Alain Madelin est contre et il le dit. Ou du moins, le redit. Invité sur le plateau de BFMTV, jeudi 29 mai, l’ancien ministre de l’Économie Alain Madelin s’est farouchement opposé à la mise en place d’une TVA sociale. Une mesure que l’ancien membre de l’exécutif sous le gouvernement d’Alain Juppé considère comme «une arnaque depuis des années». Il faut dire qu'une mise en place de cette TVA était déjà revenue sur la table par le passé sous «des tas de prétextes», notamment par Nicolas Sarkozy qui avait expliqué que celle-ci devait permettre de lutter contre les délocalisations, a rappelé Alain Madelin.

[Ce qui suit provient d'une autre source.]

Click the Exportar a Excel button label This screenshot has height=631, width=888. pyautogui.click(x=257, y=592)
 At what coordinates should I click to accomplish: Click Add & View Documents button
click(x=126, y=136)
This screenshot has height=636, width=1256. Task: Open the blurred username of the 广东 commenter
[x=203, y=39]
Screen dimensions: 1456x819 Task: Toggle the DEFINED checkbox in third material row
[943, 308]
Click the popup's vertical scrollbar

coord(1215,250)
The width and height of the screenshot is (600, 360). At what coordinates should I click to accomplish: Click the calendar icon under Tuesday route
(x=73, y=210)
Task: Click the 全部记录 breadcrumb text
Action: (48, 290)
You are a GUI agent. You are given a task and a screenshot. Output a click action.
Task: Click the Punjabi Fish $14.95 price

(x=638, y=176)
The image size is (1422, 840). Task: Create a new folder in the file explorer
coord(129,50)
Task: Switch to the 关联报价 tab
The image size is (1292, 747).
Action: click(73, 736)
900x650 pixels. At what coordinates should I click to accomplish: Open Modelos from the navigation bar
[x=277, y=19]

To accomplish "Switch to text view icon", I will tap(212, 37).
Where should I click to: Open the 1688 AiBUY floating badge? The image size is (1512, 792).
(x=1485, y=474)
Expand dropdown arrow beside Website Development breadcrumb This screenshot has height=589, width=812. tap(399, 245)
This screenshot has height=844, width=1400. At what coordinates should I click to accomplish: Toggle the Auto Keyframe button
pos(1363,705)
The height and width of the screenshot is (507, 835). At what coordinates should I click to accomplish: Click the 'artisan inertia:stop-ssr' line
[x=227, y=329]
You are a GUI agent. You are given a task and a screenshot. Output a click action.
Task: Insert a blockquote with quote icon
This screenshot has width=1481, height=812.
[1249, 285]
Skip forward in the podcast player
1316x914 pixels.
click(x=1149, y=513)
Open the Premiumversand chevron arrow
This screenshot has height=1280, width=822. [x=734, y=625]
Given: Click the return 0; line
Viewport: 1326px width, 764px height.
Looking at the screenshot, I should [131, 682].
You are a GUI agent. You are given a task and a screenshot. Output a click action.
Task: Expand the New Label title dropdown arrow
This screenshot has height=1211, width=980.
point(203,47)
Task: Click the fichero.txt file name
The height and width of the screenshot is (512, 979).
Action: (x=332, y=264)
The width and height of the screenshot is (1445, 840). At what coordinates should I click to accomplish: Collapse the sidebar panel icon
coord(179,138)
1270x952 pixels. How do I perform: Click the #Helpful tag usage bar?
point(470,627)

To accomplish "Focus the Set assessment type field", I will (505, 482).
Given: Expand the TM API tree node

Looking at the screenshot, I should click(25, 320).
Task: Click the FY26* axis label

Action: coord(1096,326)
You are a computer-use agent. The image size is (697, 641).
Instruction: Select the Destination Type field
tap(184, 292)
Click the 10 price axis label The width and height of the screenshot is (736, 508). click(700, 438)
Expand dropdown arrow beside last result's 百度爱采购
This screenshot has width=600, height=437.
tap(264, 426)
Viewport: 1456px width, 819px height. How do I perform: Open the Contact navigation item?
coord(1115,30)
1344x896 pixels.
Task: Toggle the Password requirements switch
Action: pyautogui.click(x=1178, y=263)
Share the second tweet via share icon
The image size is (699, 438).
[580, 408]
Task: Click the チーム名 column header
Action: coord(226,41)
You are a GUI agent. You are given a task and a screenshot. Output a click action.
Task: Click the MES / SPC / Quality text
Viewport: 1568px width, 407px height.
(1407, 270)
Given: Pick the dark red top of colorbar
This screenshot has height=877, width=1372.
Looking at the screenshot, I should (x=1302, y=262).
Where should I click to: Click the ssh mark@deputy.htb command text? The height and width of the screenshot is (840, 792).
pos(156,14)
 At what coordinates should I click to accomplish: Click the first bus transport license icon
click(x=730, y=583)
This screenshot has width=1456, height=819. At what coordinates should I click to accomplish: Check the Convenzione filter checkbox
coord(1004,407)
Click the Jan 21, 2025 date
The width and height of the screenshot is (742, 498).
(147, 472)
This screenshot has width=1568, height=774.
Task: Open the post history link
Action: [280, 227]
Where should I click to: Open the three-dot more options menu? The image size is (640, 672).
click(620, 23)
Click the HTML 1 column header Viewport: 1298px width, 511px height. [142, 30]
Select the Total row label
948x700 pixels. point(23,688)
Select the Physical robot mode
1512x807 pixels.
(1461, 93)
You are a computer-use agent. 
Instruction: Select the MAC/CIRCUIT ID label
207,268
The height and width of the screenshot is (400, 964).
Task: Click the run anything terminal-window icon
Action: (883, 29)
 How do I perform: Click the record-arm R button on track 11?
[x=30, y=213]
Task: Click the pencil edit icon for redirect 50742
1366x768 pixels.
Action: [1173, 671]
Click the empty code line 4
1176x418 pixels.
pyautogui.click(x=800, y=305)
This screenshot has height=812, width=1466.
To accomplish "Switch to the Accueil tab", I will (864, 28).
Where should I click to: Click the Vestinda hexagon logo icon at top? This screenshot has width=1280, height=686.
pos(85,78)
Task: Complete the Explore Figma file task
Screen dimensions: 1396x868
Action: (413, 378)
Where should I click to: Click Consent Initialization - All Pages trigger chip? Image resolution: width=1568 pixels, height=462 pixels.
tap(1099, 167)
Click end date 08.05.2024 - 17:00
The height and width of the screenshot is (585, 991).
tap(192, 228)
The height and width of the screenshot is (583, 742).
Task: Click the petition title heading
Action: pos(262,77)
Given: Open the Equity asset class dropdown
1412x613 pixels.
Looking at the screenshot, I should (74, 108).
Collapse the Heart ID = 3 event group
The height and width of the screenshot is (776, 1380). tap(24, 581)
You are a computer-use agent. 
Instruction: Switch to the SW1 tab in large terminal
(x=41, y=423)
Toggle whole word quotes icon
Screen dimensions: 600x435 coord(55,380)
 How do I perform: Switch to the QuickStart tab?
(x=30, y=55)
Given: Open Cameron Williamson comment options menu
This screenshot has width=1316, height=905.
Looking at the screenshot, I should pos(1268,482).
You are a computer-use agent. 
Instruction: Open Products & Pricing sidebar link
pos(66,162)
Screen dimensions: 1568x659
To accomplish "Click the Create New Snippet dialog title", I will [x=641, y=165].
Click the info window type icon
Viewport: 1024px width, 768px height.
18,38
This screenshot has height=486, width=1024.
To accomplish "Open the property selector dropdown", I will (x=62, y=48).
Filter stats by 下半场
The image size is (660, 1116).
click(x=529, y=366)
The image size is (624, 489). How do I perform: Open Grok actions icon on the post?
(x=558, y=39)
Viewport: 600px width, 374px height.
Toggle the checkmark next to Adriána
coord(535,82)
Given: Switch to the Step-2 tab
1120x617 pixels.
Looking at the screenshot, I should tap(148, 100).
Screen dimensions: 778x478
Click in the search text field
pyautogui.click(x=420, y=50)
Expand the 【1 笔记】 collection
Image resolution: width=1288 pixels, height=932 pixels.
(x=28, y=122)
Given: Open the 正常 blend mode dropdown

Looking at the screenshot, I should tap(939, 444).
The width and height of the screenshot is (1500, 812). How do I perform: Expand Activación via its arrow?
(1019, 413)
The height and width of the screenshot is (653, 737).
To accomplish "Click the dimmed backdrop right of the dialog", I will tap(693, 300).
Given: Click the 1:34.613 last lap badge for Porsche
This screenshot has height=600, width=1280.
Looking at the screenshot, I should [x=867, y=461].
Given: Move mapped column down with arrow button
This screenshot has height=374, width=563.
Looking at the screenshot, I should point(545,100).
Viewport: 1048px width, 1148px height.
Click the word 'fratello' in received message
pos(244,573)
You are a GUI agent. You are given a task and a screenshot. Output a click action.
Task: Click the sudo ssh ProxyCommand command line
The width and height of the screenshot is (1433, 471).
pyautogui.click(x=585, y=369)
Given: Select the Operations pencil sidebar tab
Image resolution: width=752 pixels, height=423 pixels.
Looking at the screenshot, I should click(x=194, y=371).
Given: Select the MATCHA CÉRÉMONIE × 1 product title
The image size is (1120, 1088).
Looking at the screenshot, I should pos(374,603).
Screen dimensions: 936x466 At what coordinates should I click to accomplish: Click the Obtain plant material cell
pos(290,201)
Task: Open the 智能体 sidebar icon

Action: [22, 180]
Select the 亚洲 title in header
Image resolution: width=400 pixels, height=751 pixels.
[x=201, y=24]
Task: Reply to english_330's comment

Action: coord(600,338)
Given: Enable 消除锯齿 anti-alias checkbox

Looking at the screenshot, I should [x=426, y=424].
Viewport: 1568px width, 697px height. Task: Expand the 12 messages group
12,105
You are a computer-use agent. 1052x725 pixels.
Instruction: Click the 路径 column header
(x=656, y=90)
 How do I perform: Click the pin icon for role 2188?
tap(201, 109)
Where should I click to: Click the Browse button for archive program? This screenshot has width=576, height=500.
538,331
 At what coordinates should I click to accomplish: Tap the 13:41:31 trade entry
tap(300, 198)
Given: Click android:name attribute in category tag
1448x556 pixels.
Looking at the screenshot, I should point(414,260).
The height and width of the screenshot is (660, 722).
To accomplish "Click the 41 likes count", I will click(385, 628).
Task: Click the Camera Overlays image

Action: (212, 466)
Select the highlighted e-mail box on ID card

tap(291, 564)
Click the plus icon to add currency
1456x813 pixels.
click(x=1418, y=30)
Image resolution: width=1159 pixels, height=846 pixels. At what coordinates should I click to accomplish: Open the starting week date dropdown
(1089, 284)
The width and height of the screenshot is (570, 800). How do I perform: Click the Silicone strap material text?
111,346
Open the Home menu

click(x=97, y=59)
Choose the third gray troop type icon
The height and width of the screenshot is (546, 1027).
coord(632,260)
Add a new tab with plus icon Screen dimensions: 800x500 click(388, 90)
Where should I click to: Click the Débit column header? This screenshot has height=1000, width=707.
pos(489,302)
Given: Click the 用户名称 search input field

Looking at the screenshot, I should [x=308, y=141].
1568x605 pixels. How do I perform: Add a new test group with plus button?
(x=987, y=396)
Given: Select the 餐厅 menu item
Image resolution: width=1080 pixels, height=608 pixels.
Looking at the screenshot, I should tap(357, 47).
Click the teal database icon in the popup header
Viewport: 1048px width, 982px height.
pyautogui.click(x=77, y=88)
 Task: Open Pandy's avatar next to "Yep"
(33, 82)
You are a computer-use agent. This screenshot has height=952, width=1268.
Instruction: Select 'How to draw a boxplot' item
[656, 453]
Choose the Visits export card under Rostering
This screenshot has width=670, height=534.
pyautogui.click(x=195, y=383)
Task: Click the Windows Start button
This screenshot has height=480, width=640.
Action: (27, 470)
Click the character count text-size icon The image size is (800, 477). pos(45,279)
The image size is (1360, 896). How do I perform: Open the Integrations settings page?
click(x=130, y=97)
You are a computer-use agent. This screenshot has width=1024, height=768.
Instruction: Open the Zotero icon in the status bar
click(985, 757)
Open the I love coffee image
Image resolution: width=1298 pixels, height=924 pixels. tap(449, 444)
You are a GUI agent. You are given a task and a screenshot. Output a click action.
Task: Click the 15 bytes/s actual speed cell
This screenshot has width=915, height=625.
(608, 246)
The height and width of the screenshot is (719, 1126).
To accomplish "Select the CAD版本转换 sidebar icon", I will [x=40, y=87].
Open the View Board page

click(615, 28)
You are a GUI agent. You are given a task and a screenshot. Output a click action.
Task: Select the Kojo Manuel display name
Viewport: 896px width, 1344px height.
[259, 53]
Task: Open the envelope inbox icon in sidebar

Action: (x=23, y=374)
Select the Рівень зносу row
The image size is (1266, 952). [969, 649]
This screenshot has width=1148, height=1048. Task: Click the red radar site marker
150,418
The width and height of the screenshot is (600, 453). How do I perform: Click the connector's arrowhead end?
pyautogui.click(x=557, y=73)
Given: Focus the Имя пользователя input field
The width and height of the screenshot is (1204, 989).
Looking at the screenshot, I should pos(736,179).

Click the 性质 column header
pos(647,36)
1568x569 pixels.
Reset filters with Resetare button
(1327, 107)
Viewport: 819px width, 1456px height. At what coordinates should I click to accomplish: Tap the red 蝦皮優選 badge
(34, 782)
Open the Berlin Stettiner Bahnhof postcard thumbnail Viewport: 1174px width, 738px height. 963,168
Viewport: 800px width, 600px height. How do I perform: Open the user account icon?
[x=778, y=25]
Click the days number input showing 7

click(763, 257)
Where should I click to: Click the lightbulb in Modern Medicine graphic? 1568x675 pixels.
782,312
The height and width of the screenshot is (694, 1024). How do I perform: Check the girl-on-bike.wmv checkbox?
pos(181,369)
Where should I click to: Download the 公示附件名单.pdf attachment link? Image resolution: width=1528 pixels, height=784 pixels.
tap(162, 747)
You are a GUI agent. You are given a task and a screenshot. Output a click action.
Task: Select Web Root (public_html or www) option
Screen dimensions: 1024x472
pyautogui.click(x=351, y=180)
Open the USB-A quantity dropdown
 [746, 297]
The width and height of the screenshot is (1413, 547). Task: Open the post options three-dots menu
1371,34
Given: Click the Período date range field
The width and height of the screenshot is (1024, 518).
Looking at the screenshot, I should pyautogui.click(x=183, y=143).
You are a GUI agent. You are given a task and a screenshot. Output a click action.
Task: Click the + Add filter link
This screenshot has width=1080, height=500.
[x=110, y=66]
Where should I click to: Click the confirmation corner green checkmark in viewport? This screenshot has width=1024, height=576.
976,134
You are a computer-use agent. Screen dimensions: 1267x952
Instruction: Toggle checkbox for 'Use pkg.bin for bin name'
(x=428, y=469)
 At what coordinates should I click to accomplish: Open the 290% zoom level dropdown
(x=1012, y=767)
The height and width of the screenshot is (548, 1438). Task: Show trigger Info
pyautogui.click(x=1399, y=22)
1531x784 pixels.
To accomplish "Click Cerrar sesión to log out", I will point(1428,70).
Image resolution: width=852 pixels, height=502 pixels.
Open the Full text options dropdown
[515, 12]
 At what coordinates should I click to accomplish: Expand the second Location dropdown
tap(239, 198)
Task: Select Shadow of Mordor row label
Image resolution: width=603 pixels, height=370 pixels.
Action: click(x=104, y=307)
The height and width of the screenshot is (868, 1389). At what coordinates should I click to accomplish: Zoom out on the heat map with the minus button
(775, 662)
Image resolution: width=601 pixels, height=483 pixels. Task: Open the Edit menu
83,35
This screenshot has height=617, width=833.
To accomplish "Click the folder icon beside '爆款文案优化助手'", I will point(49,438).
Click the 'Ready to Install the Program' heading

Revenant également sur un autre prétexte selon lequel la mise en place d’une TVA sociale devait permettre de lutter «contre les tee-shirts chinois importés», l’ancien ministre a expliqué qu’aujourd’hui, le constat qui a été fait est qu’«on a à peu près compris qu’un produit ne paie jamais une taxe, c’est toujours le consommateur du pays qui paie la taxe». «On peut toujours importer autant de tee-shirts que l’on voudra, ce ne seront jamais les Chinois qui vont payer, ce sera toujours le consommateur français», a-t-il indiqué.

Le Medef défend la TVA sociale, François Bayrou se dit pas opposé

Alors que le sujet de la mise en place d’une TVA sociale revient régulièrement sur le devant de la scène, le Premier ministre François Bayrou a fait savoir qu’il n’était pas opposé à sa mise en place dans un contexte de redressement des finances publiques. Alors que cette mesure consiste en une réduction des cotisations patronales afin d’augmenter la TVA, le locataire de Matignon a dit souhaiter que les partenaires sociaux puissent s’emparer de ce sujet, et ce, car en France, le travail «n’est pas récompensé comme il devrait l’être».

Partisan de la mise en place d’une telle TVA, le patron du Medef, Patrick Martin, a par ailleurs indiqué sur le plateau de BFMTV que cette TVA sociale, si elle est appliquée, aurait trois gagnants : les salariés qui verraient augmenter leur salaire net, les entreprises qui gagneraient en compétitivité, et l’État en raison des résultats des entreprises qui s’amélioreront et qui paieront plus d’impôts.